In this study, AXL was predominantly present in the cytoplasm of ES cells, although membranous, nuclear and vascular expression was occasionally reported as well. This expression pattern closely resembles data in other cancer types [27–30]. Most importantly, high AXL expression levels in primary lesions correlated significantly with a poor OS in ES patients, indicating that AXL-targeting may be of particular interest for patients with the worst prognosis. This is in line with other studies, since a poor OS in ES is the result of an inadequate response to conventional (chemo)therapy and AXL has been specifically implicated in mechanisms of drug resistance [10]. Although the number of patients in our primary tumor cohort was low, and confirmation in a larger, prospective cohort would be mandatory, the correlation between AXL expression and outcome is strong and consistent with a biological hypothesis. Moreover, since various studies reported AXL to be a promising oncological target in BC, and substantially higher AXL expression levels were observed in ES specimens in the present study, this further supports a rationale to target AXL in ES [10, 24, 27, 31]. On top of that, AXL expression was strongly associated with a mesenchymal phenotype across a panel of 643 human cancer cell lines and ES are mesenchymal tumors [32].

In the present study, AXL mRNA expression levels correlated well with protein expression in ES patient samples and cell lines. To further investigate mechanisms underlying aberrant AXL signaling, we screened the AXL RTK domain in several ES patients and in our ES cell lines. However, no aberrations were found, suggesting that ES harbor wild-type AXL, although we cannot exclude aberrations outside the investigated domains. These findings are in line with previous research, since at present no (activating) AXL mutations have been reported in other tumor types as well [29, 33]. The oncogenic potential of AXL is therefore attributed to chronic activation enabled by aberrant receptor expression and autocrine or paracrine ligand stimulation. Interestingly, various studies reported ligand-independent activation of AXL [29, 34]. A similar effect may be present in ES because Gas6 stimulation did not affect ES cell viability, yet BGB324 did affect ES cell viability in vitro, suggesting ligand-independent signaling of AXL. We tried to assess phosphorylation of AXL (pAXL) in our ES samples and cell lines, but unfortunately technical difficulties precluded these determinations. Evaluation of downstream pathway activation however demonstrated a decrease in pAKT and pERK levels upon BGB324 treatment in some of the cell lines, which is in line with previous data in other cancer types [24, 26, 32, 35]. The variations in effects on pS6RP expression illustrate the complexity of these signaling cascades and warrant further investigation. Although Gas6 stimulation did not affect ES cell proliferation in vitro, BGB324 did affect ES cell viability and impressively reduced cell migration in the majority of ES cell lines. Accordingly, in osteosarcoma and triple-negative BC cell lines, AXL-signaling pathway interference had considerably greater effects on migration than on proliferation in vitro [12, 24].

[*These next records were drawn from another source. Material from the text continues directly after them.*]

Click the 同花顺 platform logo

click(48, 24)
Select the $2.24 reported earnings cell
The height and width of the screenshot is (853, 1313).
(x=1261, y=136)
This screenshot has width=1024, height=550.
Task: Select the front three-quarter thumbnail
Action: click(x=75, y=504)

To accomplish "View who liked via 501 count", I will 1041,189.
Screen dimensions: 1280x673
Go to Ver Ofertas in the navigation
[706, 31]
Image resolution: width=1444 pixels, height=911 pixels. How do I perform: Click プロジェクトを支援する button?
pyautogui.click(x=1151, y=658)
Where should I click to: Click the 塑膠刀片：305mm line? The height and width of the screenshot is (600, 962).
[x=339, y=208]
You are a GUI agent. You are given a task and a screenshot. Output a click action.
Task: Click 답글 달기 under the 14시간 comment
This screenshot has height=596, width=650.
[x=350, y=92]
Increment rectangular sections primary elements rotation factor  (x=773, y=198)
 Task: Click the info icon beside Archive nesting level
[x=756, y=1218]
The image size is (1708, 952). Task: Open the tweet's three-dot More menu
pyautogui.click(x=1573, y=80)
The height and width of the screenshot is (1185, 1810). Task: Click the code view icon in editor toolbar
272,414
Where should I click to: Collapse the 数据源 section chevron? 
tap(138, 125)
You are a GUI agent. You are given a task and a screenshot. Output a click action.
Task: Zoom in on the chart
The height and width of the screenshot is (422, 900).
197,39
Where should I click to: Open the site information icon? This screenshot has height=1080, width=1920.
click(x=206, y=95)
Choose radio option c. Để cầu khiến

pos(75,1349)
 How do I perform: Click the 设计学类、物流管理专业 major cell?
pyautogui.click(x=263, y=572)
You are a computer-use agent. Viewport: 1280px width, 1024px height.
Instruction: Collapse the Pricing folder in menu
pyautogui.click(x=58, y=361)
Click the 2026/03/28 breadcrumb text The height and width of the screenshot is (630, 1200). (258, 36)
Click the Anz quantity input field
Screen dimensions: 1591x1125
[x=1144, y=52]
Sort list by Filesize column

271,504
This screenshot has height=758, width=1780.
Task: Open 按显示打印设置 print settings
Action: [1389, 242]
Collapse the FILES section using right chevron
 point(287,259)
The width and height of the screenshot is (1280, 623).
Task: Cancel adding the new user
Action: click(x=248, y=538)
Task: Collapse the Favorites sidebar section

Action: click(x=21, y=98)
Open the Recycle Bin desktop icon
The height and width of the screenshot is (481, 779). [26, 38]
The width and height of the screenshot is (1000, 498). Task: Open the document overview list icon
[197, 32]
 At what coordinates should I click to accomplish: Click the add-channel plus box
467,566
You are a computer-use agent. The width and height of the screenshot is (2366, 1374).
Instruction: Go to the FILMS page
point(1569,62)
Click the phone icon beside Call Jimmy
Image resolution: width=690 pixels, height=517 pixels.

On top of that, there are indications that BGB324 could even be more potent in vivo and in ES patients. In addition to tumor AXL expression, vascular AXL was also reported in ES samples. Numerous preclinical and early clinical data show that targeting of vascular mechanisms could be effective in ES and BGB324 was shown to suppress angiogenesis in in vivo tumor models [24, 36]. Moreover, the IC₅₀ values in our study are nearly identical to those reported in numerous studies in other cancer types (range 0.81 – 3.15 μM) [24, 26, 35, 37, 38]. Some of these studies performed subsequent in vivo experiments with the same cell lines as tested in vitro and showed effective anti-tumor efficacy of BGB324 at clinically achievable doses [24, 26]. Furthermore, all ES patients showed apparent Gas6 levels to potentially activate AXL. The occasionally reported membranous or nuclear localization of AXL in ES patients may reflect AXL pathway activation, although this requires further investigation.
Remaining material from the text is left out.